▸ WHAT THE TASK ASKS: Your answer should consist of every line from the records that holds the string "computer".

[GIVEN INFORMATION Boundary: Start]

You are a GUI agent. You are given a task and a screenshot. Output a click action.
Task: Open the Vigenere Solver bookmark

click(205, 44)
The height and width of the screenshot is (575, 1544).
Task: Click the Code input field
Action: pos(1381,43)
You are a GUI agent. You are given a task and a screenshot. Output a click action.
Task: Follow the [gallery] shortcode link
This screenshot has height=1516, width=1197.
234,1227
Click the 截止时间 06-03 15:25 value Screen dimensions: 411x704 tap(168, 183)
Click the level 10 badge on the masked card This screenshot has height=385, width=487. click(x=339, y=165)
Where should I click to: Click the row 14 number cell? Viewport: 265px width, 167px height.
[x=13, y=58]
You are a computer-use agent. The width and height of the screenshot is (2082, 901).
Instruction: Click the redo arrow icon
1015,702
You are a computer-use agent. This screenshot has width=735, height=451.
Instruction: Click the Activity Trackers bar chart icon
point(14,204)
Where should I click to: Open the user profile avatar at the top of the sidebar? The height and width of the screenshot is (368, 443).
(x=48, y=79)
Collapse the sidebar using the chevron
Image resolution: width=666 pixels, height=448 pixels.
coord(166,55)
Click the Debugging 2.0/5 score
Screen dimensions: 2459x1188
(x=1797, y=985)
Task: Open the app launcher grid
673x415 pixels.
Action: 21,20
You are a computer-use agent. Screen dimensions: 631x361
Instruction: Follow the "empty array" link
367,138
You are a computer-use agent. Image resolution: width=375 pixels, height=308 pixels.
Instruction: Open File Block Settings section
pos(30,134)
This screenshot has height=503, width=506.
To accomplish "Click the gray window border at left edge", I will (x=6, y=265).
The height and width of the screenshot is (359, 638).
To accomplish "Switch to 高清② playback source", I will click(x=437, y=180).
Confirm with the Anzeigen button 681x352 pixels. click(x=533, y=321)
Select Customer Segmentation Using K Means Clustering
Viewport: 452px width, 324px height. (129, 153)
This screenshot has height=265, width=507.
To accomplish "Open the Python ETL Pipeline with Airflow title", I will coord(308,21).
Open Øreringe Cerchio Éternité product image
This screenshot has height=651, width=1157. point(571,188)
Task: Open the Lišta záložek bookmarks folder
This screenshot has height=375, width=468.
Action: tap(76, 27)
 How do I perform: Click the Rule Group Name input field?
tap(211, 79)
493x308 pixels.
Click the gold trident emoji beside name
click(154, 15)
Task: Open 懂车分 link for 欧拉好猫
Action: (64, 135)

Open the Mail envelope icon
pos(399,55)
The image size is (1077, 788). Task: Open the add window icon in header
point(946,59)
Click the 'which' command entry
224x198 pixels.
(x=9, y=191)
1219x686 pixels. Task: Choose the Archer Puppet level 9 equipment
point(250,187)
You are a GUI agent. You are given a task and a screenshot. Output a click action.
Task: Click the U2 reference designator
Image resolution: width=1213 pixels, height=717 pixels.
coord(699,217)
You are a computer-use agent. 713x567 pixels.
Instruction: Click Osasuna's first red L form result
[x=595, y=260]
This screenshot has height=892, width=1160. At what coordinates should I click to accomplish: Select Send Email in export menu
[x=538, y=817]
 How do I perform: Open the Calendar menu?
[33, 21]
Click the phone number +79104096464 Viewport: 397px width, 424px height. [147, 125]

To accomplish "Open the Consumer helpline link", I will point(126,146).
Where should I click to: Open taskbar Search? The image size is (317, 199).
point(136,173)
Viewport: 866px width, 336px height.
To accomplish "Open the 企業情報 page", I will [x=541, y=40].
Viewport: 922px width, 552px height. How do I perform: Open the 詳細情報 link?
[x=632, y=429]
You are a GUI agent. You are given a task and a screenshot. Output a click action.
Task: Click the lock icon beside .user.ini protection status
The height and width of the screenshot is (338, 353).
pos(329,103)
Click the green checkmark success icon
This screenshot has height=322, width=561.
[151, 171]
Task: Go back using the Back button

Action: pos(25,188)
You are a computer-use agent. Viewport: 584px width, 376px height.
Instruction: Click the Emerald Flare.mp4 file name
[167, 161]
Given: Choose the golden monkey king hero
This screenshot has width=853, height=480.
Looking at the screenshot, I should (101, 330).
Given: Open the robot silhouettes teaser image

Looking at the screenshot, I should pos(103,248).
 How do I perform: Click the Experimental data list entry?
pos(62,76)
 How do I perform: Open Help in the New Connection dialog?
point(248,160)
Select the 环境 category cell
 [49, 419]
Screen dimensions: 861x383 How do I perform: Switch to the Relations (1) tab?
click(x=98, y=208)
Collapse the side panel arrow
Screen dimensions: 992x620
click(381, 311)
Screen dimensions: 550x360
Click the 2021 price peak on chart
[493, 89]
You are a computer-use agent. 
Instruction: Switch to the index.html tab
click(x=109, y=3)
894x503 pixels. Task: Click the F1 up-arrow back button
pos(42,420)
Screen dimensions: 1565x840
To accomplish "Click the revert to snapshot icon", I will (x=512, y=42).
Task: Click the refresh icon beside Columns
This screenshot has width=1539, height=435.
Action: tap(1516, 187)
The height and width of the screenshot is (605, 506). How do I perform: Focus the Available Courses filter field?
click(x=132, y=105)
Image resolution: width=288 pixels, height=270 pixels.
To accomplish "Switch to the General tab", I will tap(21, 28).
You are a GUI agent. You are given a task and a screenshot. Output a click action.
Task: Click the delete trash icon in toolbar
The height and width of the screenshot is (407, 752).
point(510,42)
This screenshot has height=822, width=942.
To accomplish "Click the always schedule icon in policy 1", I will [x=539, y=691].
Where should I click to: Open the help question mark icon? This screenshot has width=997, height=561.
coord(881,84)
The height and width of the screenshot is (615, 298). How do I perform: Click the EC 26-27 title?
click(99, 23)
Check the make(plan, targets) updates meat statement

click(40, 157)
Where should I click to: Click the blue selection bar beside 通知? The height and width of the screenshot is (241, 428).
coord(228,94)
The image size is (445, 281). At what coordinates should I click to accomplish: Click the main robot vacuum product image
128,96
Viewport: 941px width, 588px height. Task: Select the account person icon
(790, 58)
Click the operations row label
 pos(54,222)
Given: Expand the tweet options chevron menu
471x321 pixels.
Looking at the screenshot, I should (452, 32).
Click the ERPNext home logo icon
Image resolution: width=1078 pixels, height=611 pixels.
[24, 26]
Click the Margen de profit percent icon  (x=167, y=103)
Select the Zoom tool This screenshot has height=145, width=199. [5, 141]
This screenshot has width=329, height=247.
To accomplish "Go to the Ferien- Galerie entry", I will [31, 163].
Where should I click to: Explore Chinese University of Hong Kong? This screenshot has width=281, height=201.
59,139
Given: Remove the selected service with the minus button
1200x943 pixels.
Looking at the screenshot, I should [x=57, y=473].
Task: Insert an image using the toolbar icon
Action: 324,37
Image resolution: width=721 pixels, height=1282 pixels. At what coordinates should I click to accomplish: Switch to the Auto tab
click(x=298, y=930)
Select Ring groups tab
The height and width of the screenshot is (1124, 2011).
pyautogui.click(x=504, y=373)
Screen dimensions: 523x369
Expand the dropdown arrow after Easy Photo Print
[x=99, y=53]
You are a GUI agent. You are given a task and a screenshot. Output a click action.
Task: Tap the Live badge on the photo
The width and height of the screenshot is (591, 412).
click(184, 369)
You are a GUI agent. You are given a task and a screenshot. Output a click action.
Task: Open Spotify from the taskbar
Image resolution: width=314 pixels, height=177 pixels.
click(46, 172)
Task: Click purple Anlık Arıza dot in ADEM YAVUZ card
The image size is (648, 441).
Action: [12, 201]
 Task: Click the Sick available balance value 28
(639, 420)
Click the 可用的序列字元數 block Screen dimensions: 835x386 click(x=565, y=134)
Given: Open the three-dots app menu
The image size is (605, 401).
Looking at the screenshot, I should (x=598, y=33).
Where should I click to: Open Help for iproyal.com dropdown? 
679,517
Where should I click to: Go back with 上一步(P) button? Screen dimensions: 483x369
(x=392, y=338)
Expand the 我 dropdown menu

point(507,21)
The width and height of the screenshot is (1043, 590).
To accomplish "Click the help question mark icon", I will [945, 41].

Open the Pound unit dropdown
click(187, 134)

[GIVEN INFORMATION Boundary: End]

▸ ANSWER BOX:
You are a computer-use agent. The width and height of the screenshot is (2082, 901).
You are a computer-use agent. This screenshot has width=735, height=451.
You are a computer-use agent. Screen dimensions: 631x361
You are a computer-use agent. Image resolution: width=375 pixels, height=308 pixels.
You are a computer-use agent. 713x567 pixels.
You are a computer-use agent. Viewport: 584px width, 376px height.
You are a computer-use agent. 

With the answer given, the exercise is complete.